BOSTON (Reuters) - Even before BP Plc’s massive oil spill in the Gulf of Mexico began in April, the company was losing its sterling reputation with fund managers focused on the environment.
Though once hailed for its investments in renewable energy and a green advertising campaign, the British oil giant worried fund managers over a string of accidents and safety fines dating to 2005.
The company also had dialed back its outreach, and even as BP became a mainstay of sustainable-investing stock indexes, many specialists had sold their shares or were moving to do so.
“Safety has environmental and investing implications,” said Joe Keefe, Chief Executive of Pax World Management LLC in New Hampshire, which owns $2.4 billion in shares of companies that meet environmental or social criteria.
Pax World had owned BP stock at various points before 2008, and a fund now known as its Global Women’s Equality Fund had bought 8,000 BP shares in stages this spring. It sold all of them on April 29 — nine days after the disaster began — mainly because of safety issues with BP elsewhere, such as $3 million in fines the company faced in March over alleged violations at a refinery in Toledo, Ohio.
The shares closed at 584 pence on April 29, and closed at 449 pence on Thursday, having lost almost a quarter of their value. The American depositary receipts rose four percent on Thursday to $39.25
Adam Kanzer, managing director of Domini Social Investments, a competitor that also picks stocks partly on environmental records, said BP approached his firm several times about buying a stake in recent years, to no avail.
At one session with a BP representative, Kanzer said, “We were telling her that safety issues were a big issue for us, that they needed to clean up their record if they wanted to be in our portfolio.”
A BP spokesman did not respond to questions.
BP’s souring track record with socially responsible investing (SRI) fund managers matters because the company’s glowing green reputation once was a competitive advantage.

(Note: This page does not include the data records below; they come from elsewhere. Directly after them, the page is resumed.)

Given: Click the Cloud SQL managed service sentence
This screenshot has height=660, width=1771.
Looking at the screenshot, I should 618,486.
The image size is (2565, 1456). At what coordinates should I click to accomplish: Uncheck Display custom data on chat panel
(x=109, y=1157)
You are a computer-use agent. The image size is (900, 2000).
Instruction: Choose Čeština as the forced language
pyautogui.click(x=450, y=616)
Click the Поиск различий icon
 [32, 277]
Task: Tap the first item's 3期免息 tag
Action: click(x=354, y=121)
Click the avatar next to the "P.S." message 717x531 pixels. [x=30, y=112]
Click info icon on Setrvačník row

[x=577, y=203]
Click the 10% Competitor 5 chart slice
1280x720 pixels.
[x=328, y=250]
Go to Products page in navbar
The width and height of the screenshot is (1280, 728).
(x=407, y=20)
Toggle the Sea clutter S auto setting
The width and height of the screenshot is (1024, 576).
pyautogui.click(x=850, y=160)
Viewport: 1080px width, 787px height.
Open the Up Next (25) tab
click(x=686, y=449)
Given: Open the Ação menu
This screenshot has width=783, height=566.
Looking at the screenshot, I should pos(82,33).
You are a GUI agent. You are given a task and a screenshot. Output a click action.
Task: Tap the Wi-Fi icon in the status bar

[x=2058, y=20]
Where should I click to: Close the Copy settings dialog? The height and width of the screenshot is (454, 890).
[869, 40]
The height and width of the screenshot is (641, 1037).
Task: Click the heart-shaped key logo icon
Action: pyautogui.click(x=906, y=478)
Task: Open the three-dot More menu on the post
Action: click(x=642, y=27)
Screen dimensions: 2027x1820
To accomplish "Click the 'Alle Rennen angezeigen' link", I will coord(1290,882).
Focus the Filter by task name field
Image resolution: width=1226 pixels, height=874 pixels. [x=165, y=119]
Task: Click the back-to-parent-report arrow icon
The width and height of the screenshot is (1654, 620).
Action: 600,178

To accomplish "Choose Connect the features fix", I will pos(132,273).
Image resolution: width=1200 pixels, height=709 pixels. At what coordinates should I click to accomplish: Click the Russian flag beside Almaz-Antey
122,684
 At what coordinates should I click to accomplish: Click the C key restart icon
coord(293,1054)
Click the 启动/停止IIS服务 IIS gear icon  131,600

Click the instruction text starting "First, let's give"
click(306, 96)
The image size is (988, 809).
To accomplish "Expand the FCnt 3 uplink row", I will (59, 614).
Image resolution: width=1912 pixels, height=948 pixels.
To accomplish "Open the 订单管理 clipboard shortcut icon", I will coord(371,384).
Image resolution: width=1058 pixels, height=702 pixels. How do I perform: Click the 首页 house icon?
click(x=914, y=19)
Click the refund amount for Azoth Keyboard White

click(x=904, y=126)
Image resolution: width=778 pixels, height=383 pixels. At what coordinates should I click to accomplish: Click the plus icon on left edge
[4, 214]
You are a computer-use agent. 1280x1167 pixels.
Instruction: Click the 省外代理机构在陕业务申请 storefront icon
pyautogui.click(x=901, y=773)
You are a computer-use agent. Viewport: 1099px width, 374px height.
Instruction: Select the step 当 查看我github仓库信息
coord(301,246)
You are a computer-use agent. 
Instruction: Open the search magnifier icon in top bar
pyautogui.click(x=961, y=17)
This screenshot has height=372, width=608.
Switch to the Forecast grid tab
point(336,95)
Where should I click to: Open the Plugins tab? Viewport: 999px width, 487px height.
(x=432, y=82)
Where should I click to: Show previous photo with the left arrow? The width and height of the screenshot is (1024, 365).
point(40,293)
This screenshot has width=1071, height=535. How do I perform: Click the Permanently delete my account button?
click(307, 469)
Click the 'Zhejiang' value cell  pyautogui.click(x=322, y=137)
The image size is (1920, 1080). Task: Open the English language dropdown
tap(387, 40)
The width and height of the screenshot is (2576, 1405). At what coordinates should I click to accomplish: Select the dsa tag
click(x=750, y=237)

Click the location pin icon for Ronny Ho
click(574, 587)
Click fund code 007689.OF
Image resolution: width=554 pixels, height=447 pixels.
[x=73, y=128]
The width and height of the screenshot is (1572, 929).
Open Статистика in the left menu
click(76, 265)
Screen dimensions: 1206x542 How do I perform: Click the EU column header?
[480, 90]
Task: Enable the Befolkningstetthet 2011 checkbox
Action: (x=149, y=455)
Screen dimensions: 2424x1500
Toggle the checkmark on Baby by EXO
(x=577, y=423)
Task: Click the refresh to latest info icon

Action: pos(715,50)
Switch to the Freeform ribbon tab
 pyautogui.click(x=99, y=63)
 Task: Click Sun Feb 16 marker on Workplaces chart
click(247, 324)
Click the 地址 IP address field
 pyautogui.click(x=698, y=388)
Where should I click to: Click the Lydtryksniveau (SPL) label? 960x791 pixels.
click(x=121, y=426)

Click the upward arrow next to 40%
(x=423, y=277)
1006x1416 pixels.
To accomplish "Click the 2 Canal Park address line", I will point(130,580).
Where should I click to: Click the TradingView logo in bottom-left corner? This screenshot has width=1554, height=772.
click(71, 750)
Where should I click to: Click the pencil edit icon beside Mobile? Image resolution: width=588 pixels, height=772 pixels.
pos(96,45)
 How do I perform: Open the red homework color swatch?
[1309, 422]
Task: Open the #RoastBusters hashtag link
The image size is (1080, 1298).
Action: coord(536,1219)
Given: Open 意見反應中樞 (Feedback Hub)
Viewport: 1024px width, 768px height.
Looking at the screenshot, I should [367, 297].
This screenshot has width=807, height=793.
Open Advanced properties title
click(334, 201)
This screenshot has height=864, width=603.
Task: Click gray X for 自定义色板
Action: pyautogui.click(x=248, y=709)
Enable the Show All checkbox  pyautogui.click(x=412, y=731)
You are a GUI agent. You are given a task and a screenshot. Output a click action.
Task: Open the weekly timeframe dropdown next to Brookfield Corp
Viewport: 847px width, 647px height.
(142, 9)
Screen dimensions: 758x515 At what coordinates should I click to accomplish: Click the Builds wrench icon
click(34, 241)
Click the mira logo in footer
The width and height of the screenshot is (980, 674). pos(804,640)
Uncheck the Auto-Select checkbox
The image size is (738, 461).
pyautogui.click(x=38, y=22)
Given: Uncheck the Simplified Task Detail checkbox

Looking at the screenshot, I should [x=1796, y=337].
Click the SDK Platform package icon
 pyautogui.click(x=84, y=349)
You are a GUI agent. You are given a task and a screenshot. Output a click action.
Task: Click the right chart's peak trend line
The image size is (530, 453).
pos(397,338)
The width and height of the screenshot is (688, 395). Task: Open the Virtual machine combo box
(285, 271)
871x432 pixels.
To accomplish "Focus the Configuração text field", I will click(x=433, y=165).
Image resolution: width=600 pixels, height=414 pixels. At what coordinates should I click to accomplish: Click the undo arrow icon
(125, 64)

Its “Beyond Petroleum” advertising campaign touted its investments in areas such as natural gas and solar power to distinguish itself from other oil companies. Previous chief executive John Browne also courted SRI managers, many of whom still hold stakes in BP.
For instance, Wells Fargo & Co’s Wells Fargo Advantage Social Sustainability fund had about 3 percent of its holdings in BP as of April 30, down from 3.5 percent as of January 31, according to a company spokeswoman and to Chicago data firm Morningstar Inc.
Legg Mason Inc’s Legg Mason Investment Counsel Socially Aware fund had 2.7 percent of holdings in BP as of March 31, down from 2.9 percent at the end of the year. Neither company made fund managers available to comment.
BP has faced critics who accused it of “greenwashing,” using environmentalist rhetoric while missing marks such as failing to spot corroded Alaskan pipelines that led to a 2006 spill.
It has plenty of earlier missteps on its record as well such as bungling the leadership of containment efforts following the 1989 Exxon Valdez tanker spill, reviewers found.
But whatever the case, SRI managers say BP dialed back its outreach when Tony Hayward took over as chief executive in 2007. At one point Hayward even considered a plan to spin off BP’s green-energy businesses but shelved the idea amid the worldwide economic crisis.
“There was some cursory engagement that Hayward kept up,” said Andrew Logan, oil industry program director at Ceres, a coalition of environmentally minded investors. “But what seemed clear was that under Lord Browne there was some sense that meetings would lead to actions by the company, whereas under Hayward it seemed like they were being done for show.”
No company has ever faced an environmental crisis like BP does now. The full tale of the run-up to the April 20 explosion on board a drilling rig leased to BP and the company’s response may be difficult to judge for years.
The situation now will force some judgments from those who had considered BP a worthy environmental holding.
On June 1 the investment firm that oversees the Dow Jones Sustainability Indexes said it had removed BP as a component. In a statement the firm said its decision was based on factors including the extent of the spill’s consequences for the environment and local population, and for the company’s reputation.
But a spokeswoman for the competing environmental indexes “FTSE4Good” said they still list BP and that its inclusion would not be reviewed until a regular meeting in September.
Mark Regier, a director of the MMA Praxis mutual funds in Goshen, Indiana, which owned 119,000 BP shares as of April 30, said he has been pleased with the company’s openness since the spill but needs to hear more details before deciding how it will affect the firm’s investments.
Communications with BP had deteriorated in recent years, Regier said, though he added he spoke with a BP director several weeks ago. “Something changed, there was a bit of a loss of a connection” after Hayward arrived, Regier said. “What we have seen over the last few months was an improvement.”